◆ **Extrait du texte**
──────

Actes de tortures : le changement dans la continuité ?

Rappelons une définition tirée de Wikipedia. Dictature : « La dictature désigne un régime politique dans lequel une personne ou un groupe de personnes exercent tous les pouvoirs de façon absolue, sans qu’aucune loi ou institution ne les limite ».

Autrement dit, dans une dictature ou un régime totalitaire, les gens au pouvoir font ce qu’ils veulent, sans que qui que ce soit n’aie le droit de dire quoi que ce soit. Ils peuvent emprisonner, torturer, priver les médias de subvention, monter des dossiers contre les citoyens qui représentent une menace contre eux, racketter les entreprises etc. La manipulation du Code Pénal fournira les arguments pour accuser les récalcitrants de « outrage à agents publics, déstabilisation, atteinte à la sécurité publique, mutinerie, tentative de coup d’État, organisation de rassemblement interdit, destructions de biens, trouble de l’ordre public, atteinte à la sureté de l’État, diffusion de fausses nouvelles ». Et l’État de Droit qui avait été enfourché le 30 août 2023 comme cheval de bataille se retrouve finalement bien tordu.

Le « coup de Libération » dont est issu ce régime de transition a été perpétré au nom de la lutte pour la démocratie et contre la dictature, et a fait du changement son leitmotiv. C’est pour cela que malgré mes principes affichés et assumés de réfractaire à la violence, il y a quand même une situation qui me donne envie d’envoyer un sokuto geri dans les parties génitales de mon interlocuteur. Quand celui-ci me sort de façon stupide un argument du style : « oui, certainement il y a des abus. Mais ou étiez-vous pour dénoncer les mêmes abus du temps d’Ali Bongo ? Si vous n’avez rien dit à l’époque, vous devez aussi vous taire maintenant ». Le seul avantage d’entendre de telles insanités, c’est qu’au moins on peut avoir une illustration de ce que signifie triple crétin. Qui dans ce cas ne relève pas de l’insulte, mais du diagnostic médical. Car comment admettre benoîtement que les porte-flambeau du changement ne fassent que du vulgaire copier-coller des bêtises des régimes précédents ? Un régime qui fait un coup d’État en prétendant changer les choses sera jugé à l’aune des différences positives, et surtout négatives, avec son prédecesseur.

Ce n’est pas en changeant de numéro de République ou en faisant voter une nouvelle Constitution qu’on apporte le
changement. Car ce sont plus ou moins les mêmes qui trainent dans le cercle du pouvoir, quels que soient les
dirigeants : les magistrats, les forces dites de l’ordre, les politiciens, les milieux d’affaires mafieux, et les journalistes au plus offrant. Et quand je vois comment ce pays a des enquêteurs et des juges aussi
rapides et zélés pour s’occuper des inoffensifs et non armés compatriotes, je m’étonne encore qu’il puisse y avoir des bandits et des criminels dans ce pays.

Dire que tout va bien actuellement, et refuser d’admettre qu’il y a de graves problèmes qui augurent de problèmes
encore plus graves, est donc une façon de pratiquer la politique de l’autruche. Ainsi, celui qui veut vivre sereinement
dans ce pays et ne pas laisser une image exécrable et vouée aux gémonies, a intérêt à faire de la réconciliation nationale une priorité.

Il est certain que ce n’est pas avec la pratique actuelle des choses que la crise va se régler de façon durable, car cela ne fera qu’accroitre la haine, la division, et favoriser un jour la montée en puisssance d’un martyr inattendu.

──────

◆ **Données fournies**
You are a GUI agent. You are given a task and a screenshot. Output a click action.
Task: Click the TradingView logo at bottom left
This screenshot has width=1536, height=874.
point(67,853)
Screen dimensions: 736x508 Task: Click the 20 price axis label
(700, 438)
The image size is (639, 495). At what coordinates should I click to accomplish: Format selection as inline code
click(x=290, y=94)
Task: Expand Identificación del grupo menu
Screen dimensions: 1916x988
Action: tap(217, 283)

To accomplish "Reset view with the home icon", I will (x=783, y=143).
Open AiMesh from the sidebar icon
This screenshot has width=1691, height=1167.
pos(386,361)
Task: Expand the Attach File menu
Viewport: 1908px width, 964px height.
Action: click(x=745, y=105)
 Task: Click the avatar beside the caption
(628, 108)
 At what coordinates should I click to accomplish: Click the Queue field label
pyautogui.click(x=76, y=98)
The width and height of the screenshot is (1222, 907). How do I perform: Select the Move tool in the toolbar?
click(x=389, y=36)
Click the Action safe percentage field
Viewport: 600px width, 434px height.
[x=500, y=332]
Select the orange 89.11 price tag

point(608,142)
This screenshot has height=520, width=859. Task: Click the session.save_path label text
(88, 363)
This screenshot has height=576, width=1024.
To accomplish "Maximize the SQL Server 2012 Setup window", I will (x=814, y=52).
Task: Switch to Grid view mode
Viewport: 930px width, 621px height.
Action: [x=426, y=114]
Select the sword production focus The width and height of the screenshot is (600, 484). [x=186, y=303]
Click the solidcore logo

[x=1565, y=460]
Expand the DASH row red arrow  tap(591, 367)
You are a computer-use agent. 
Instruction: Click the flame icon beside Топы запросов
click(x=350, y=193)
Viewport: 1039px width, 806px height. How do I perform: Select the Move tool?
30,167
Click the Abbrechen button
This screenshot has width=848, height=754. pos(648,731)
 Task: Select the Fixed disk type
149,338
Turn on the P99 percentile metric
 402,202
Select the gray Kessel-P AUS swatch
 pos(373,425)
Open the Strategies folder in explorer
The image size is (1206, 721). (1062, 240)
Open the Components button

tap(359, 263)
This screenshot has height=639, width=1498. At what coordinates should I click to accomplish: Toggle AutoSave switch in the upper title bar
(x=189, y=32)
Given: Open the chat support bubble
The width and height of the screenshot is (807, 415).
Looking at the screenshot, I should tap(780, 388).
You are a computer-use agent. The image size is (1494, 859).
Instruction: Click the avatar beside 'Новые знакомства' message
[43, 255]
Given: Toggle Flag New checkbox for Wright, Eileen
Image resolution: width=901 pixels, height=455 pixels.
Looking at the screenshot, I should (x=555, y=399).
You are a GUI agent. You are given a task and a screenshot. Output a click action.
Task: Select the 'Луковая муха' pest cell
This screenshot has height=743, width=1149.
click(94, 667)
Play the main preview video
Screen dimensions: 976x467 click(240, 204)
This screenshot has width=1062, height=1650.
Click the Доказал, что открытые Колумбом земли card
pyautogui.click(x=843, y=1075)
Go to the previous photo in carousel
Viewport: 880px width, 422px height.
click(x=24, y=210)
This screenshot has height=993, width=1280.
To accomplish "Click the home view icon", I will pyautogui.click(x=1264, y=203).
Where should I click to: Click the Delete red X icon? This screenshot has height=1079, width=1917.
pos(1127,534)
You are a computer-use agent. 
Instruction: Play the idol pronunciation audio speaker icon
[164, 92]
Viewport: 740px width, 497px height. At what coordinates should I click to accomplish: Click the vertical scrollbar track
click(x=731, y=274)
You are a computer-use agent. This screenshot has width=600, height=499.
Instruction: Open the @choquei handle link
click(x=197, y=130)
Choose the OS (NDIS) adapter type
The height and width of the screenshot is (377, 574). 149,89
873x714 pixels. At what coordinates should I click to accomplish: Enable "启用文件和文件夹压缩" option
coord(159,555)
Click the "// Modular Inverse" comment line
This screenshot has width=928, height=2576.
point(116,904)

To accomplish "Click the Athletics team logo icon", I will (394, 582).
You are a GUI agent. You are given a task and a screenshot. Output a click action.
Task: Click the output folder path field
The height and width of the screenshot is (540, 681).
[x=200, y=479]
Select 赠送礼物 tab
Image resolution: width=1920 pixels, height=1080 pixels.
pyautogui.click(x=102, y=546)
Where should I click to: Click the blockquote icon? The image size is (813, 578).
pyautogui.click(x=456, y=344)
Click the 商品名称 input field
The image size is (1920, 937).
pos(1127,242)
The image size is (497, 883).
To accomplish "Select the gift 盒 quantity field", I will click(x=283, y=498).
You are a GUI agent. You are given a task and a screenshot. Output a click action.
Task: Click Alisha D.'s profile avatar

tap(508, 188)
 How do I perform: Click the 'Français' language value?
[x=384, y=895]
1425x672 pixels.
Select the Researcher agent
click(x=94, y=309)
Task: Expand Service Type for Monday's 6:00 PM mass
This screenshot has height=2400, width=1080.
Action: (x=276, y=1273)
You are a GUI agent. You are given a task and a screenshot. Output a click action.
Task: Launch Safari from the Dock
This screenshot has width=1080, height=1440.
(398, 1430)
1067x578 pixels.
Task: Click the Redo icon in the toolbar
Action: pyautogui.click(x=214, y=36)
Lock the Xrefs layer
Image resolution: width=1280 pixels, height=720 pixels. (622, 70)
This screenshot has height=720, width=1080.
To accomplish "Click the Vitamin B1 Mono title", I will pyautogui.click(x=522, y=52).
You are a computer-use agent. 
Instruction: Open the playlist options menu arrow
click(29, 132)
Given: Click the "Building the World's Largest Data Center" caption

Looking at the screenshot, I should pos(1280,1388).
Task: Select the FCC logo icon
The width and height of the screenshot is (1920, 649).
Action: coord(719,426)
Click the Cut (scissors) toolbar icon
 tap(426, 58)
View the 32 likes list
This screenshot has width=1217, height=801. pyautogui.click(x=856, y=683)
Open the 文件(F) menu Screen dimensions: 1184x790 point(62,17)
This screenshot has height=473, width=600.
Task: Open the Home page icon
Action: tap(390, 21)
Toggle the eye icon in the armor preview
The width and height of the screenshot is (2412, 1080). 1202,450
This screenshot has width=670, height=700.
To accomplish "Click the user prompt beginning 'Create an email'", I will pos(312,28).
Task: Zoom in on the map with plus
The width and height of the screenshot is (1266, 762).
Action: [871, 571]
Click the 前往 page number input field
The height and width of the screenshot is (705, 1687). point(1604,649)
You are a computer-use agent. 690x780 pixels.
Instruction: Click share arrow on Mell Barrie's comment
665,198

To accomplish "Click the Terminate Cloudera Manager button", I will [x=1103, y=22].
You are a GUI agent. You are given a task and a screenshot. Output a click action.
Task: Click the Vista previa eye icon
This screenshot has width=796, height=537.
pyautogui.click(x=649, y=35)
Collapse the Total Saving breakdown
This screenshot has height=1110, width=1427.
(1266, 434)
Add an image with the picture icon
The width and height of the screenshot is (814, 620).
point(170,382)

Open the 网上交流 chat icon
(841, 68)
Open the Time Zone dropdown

──────

◆ **Consigne 1**
Résumez en deux phrases le texte sur les actes de torture.
◆ **Consigne 2**
Recopiez mot pour mot, dans le texte sur les actes de torture, tout ce qui va de « Dire que tout » jusqu'à « nationale une priorité. ».

◆ **Réponse rédigée 1**
Le texte reproche au régime de transition, né d'un coup d'État fait au nom de la démocratie et du changement, de ne faire que copier les abus des régimes précédents, l'État de droit promis le 30 août 2023 se retrouvant « bien tordu ». Il affirme que nier ces graves problèmes revient à pratiquer la politique de l'autruche et que la réconciliation nationale doit devenir une priorité, car la pratique actuelle ne fera qu'accroître la haine et la division.

◆ **Réponse rédigée 2**
Dire que tout va bien actuellement, et refuser d’admettre qu’il y a de graves problèmes qui augurent de problèmes
encore plus graves, est donc une façon de pratiquer la politique de l’autruche. Ainsi, celui qui veut vivre sereinement
dans ce pays et ne pas laisser une image exécrable et vouée aux gémonies, a intérêt à faire de la réconciliation nationale une priorité.